§ **Page excerpt**:
After 18 years, David Williams II stepped down from his post as vice chancellor for athletics and university affairs and athletics director at Vanderbilt University in Nashville on January 31. He died on February 8 at the Vanderbilt University Medical Center after collapsing at a local restaurant while having breakfast. He was 71 years old.
Williams was the first African American to serve as a vice chancellor at Vanderbilt. He also was the first African American to serve as an athletics director in the Southeastern Conference.
After stepping down as vice chancellor, Williams had planned to remain at the university as a tenured professor in Vanderbilt University’s School of Law, where he had taught since 2000. There, he had founded the Sports, Law and Society program.
During his tenure as the university’s athletic director, the school has seen athletic and academic success and an average GPA of 3.0 among student athletes. Before coming to Vanderbilt, Williams was a student affairs administrator and professor of law at Ohio State University.
Nicholas S. Zeppos, chancellor of Vanderbilt University, stated that “David Williams stood tall on this campus, in this city and in college athletics nationally as an incomparable leader, role model and dear friend to me and so many others. We are devastated by this loss. His impact on our community is immeasurable and will be felt for generations to come.”
A native of Detroit, Professor Williams was a two-time graduate of Northern Michigan University. He held an MBA and a juris doctorate from the University of Detroit and a master of law degree in taxation from New York University.

§ **Task requirements**:
A: What program did Williams found at Vanderbilt University's School of Law, according to the article on David Williams II?
B: Repeat everything in the article on David Williams II from "A native of" down to "New York University.".

§ **Collected data**:
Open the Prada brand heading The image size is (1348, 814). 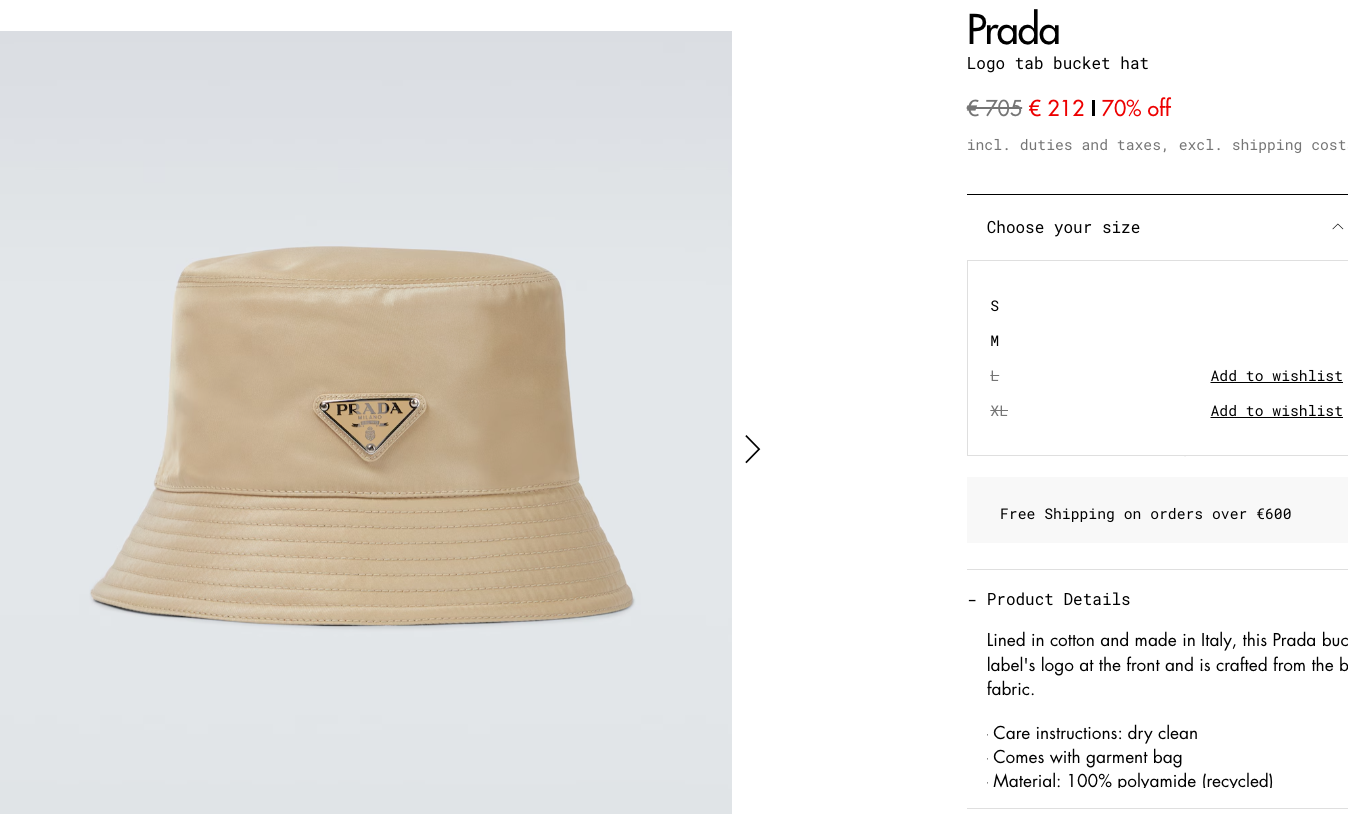[1012, 30]
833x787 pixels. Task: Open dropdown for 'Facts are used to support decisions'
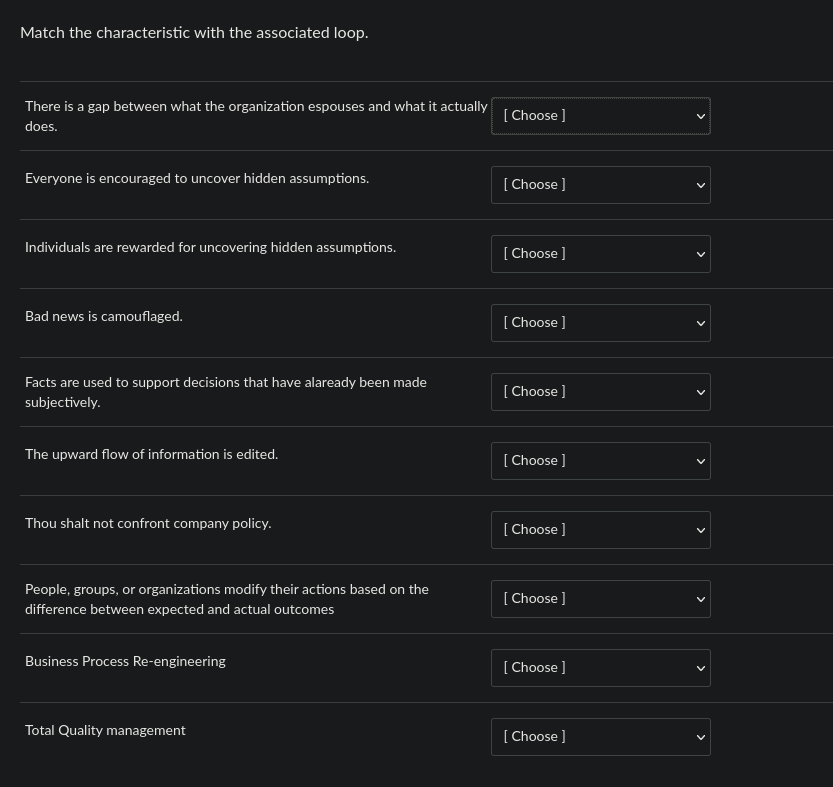[x=600, y=392]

§ **Problem solutions**:
A: The Sports, Law and Society program.

B:
A native of Detroit, Professor Williams was a two-time graduate of Northern Michigan University. He held an MBA and a juris doctorate from the University of Detroit and a master of law degree in taxation from New York University.